Rozterki miłosne (Chemia naszych serc - Krystal Sutherland)


Każdy z nas szuka tej jedynej, prawdziwej miłości. Jedni znajdują ją w młodości, inni muszą do niej dojrzeć, ale zawsze gdzieś jej wyczekujemy, chociaż nawet się do tego nie przyznamy. Uważamy, że ten moment gdy zobaczymy swoją przyszłą dziewczynę czy chłopaka, będzie jak wybuch supernowej, coś nieoczekiwanego i zwalającego z nóg. Henry też tak uważał, a okazało się, że było to całkiem zwyczajne i niepozorne spotkanie, które, dopóki nie przeczytacie tej książki, nie dowiecie się czy zapewniło mu miłość.

Henry Page nigdy nie był zakochany.
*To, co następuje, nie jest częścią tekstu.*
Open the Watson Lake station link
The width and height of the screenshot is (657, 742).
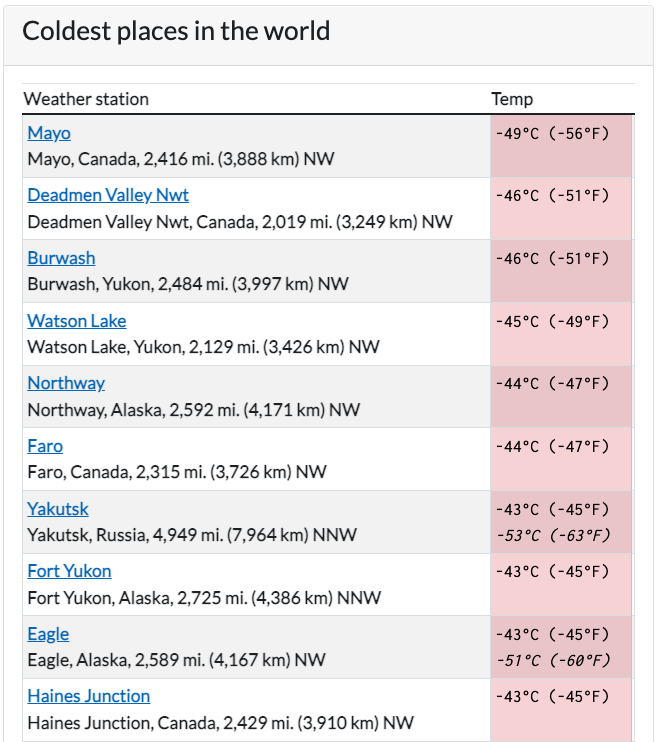pyautogui.click(x=77, y=321)
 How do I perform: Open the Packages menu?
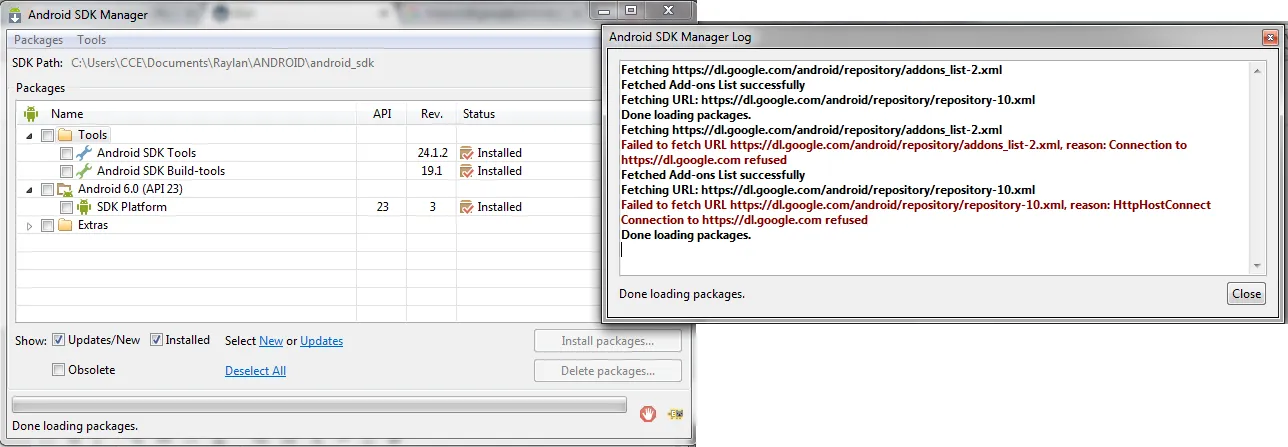coord(38,40)
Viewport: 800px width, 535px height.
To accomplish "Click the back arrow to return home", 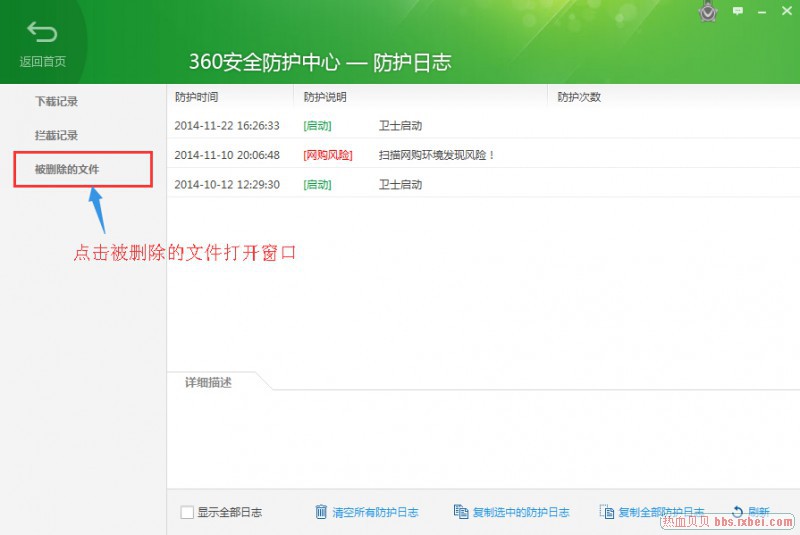I will click(42, 33).
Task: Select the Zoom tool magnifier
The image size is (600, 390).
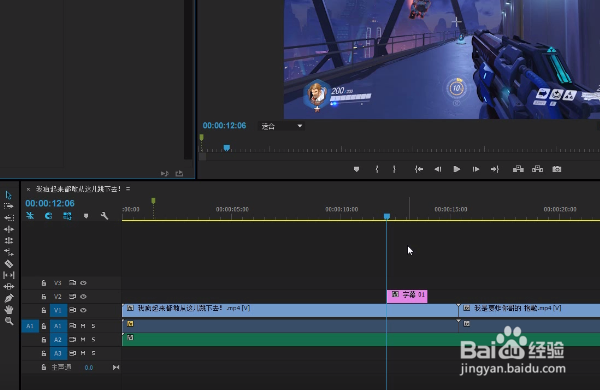Action: (x=9, y=321)
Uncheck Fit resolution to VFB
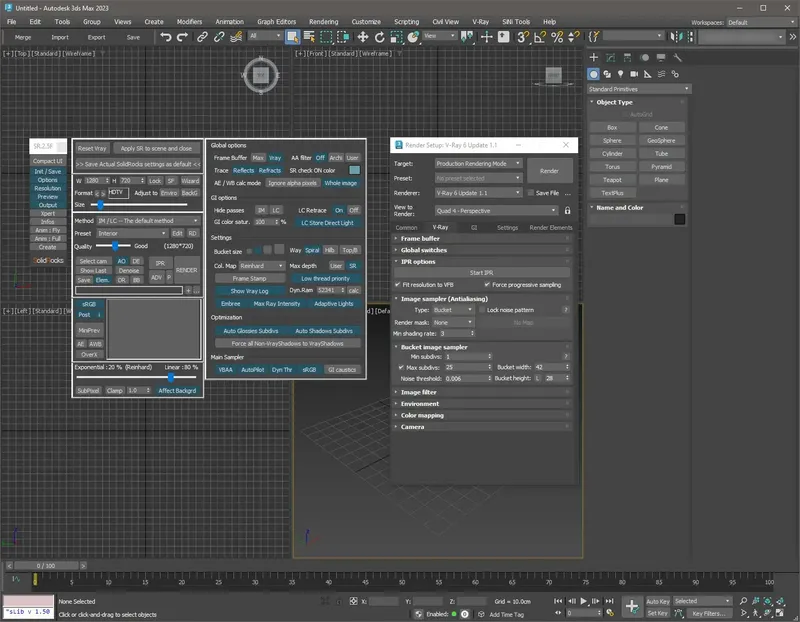Image resolution: width=800 pixels, height=622 pixels. (398, 284)
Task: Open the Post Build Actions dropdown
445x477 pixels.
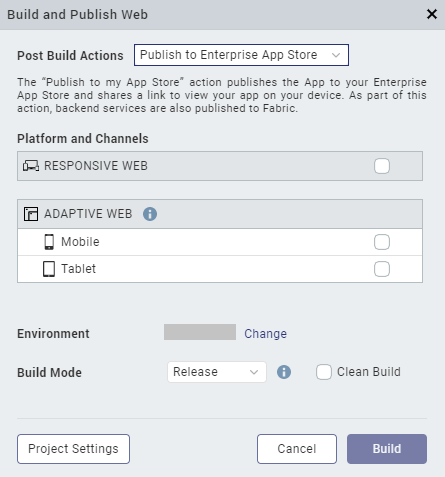Action: [x=241, y=55]
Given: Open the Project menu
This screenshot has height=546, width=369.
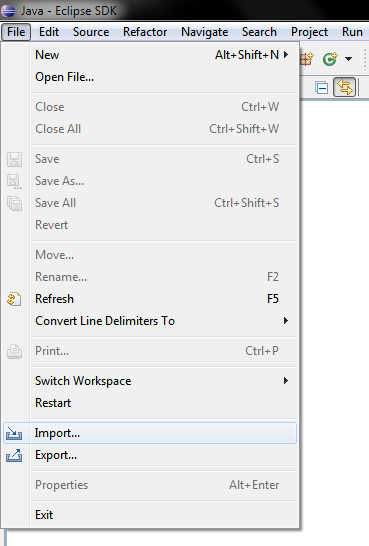Looking at the screenshot, I should pos(309,32).
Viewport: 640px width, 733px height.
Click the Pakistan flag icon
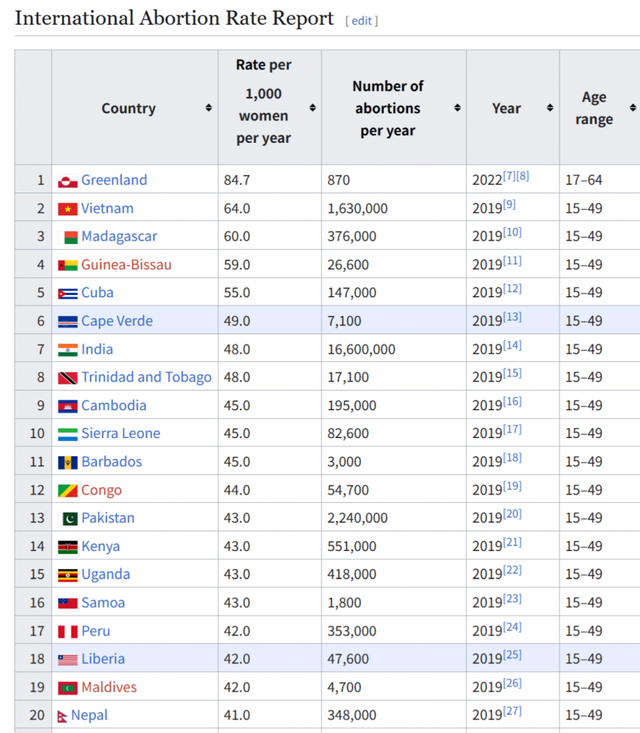[x=70, y=519]
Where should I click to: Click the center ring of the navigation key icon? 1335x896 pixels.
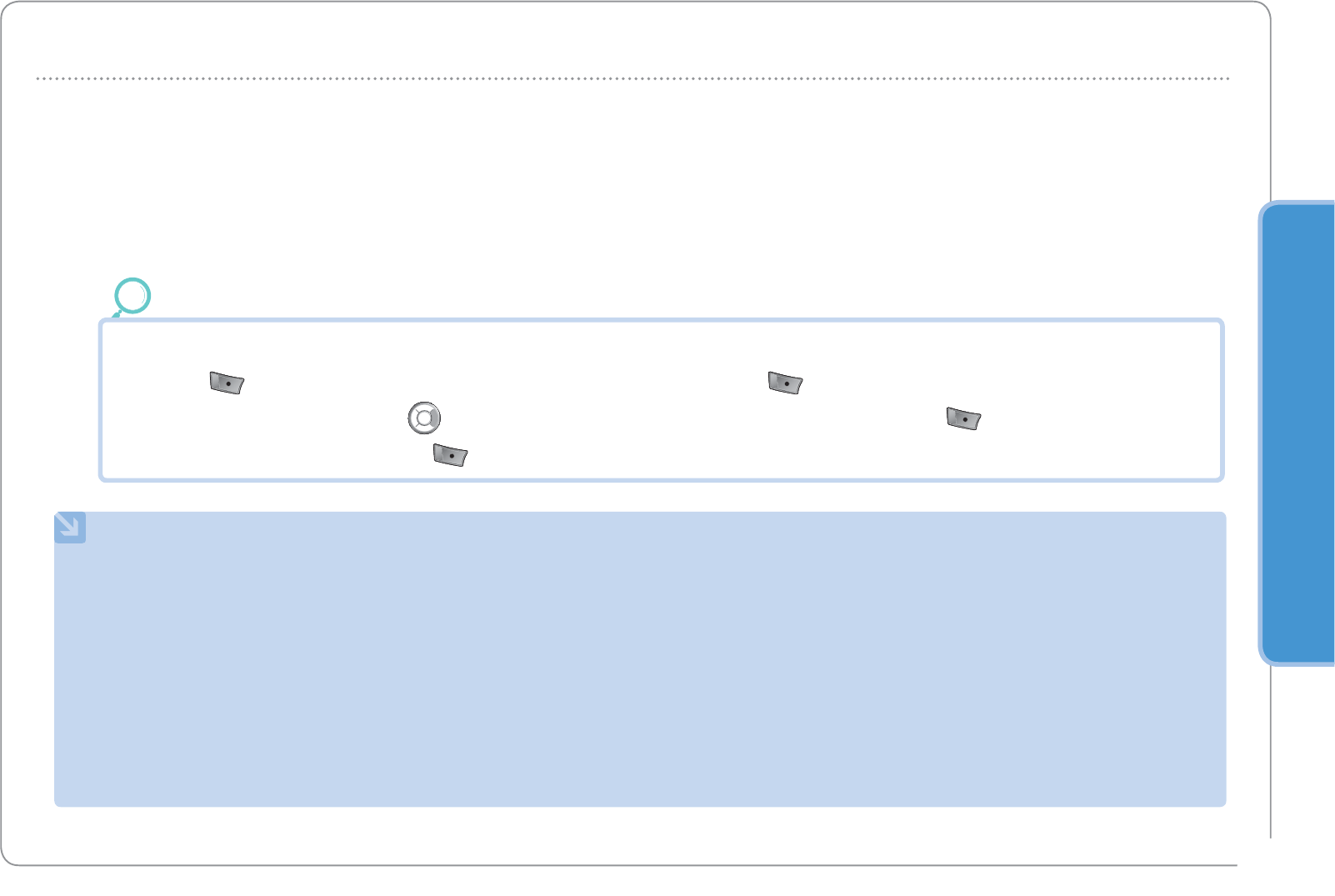(x=424, y=418)
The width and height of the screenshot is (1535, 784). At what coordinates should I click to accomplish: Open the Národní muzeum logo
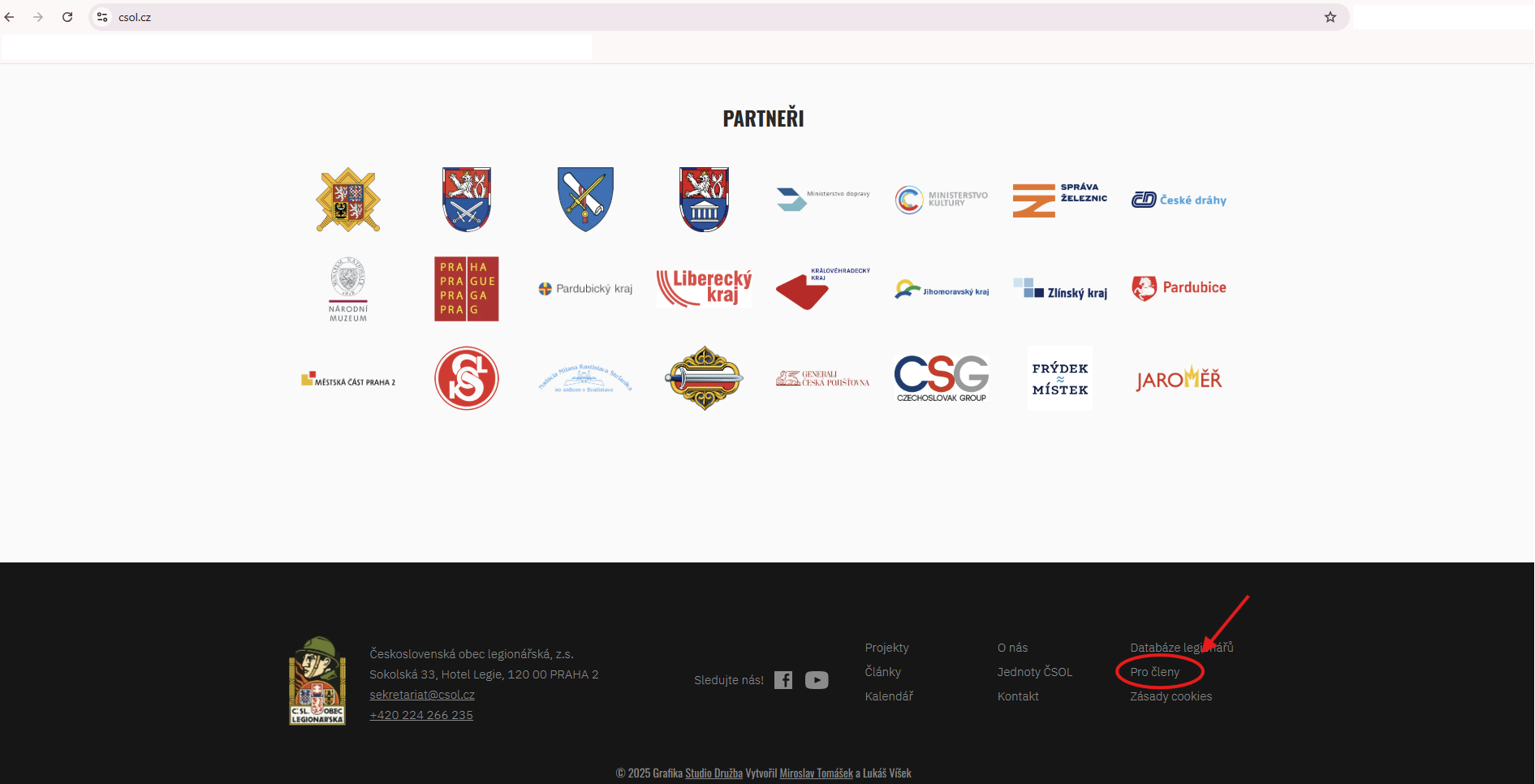pos(348,290)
Jako beznadziejny romantyk, wyobraża sobie to słynne kołatanie serca, miłość w stylu „nie mogę jeść, nie mogę spać” i ma nadzieję na właśnie taki obrót wydarzeń – mimo że jeszcze żadna z tych rzeczy mu się nie przytrafiła. Zamiast tego był szczęśliwy skupiając się na swoich ocenach, dostaniu się do college’u z Ligi Ivy i w końcu na zostaniu redaktorem szkolnej gazetki. Ale wtedy, do jego klasy weszła Grace Town i Henry już wiedział, że od tego momentu wszystko zacznie wyglądać inaczej.*

Oczekiwałam tej pozycji, bo gdzieś w kościach czułam, że będzie to coś innego, niż nam w dzisiejszych czasach daje rynek. W tym przypadku się nie zawiodłam, ponieważ od tej książki bije niesamowita aura czegoś innego. Oczywiście nie w każdym aspekcie, ponieważ bardzo ciężko wymyślić coś nietuzinkowego, ale Krystal Sutherland udało się mnie zaskoczyć, a to dość niebywałe.

Cała historia opiera się na miłości. Może raczej powinnam napisać, że powinna się opierać, ponieważ sam tytuł wskazuje, że czekają na nas miłosne wyznania, ale jednak podczas jej czytania jesteśmy w stanie dostrzec drugie dno. W szczególności, gdy zaczyna się wątek Grace Town, myślimy: to już było, niczym mnie ta książka nie zadziwi, a ja jednak stwierdzam, że zaskoczy was w dość dziwny sposób. Kreowanie historii dla młodzieży, jest moim zdaniem bardzo wymagającym zadaniem, bo kto jak nie nastolatkowie, wytkną ci wszystkie błędy i nielogiczności fabuły? Tutaj krytycy mogą spać spokojnie.

Grace Town odznacza w tej książce mocne piętno i dopiero przy końcu tej niepozornej książki, dowiecie się czym naprawdę jest nieszablonowe podejście do literatury. To taka bohaterka, którą ma się ochotę potrząsnąć, a nawet dać w twarz za to, jakim jest człowiekiem, ale ostatecznie trzeba ją w pełni poznać, by móc ją zrozumieć. Henry to już inna bajka i chociaż jest to jego historia, to jednak gdzieś nam umyka, jest w pewien sposób oryginalny, za sprawą swoich wypowiedzi, ale ciągle mu współczujemy, a raczej ja mu współczułam.

Poznajemy Chemię naszych serc z perspektywy nastoletniego chłopaka, dlatego też jest ona wyjątkowa, ze względu na jego przemyślenia. Uważajcie, piękna okładka nie zawsze oznacza pięknej historii, a zakończenie? Warto na nie czekać, tylko tyle napiszę.




Tytuł oryginału: Our Chemical Hearts
Data wydania: 26.10.2016
Liczba stron: 256
Gatunek: Literatura dla młodzieży
Wydawnictwo: Dolnośląskie - dziękuję!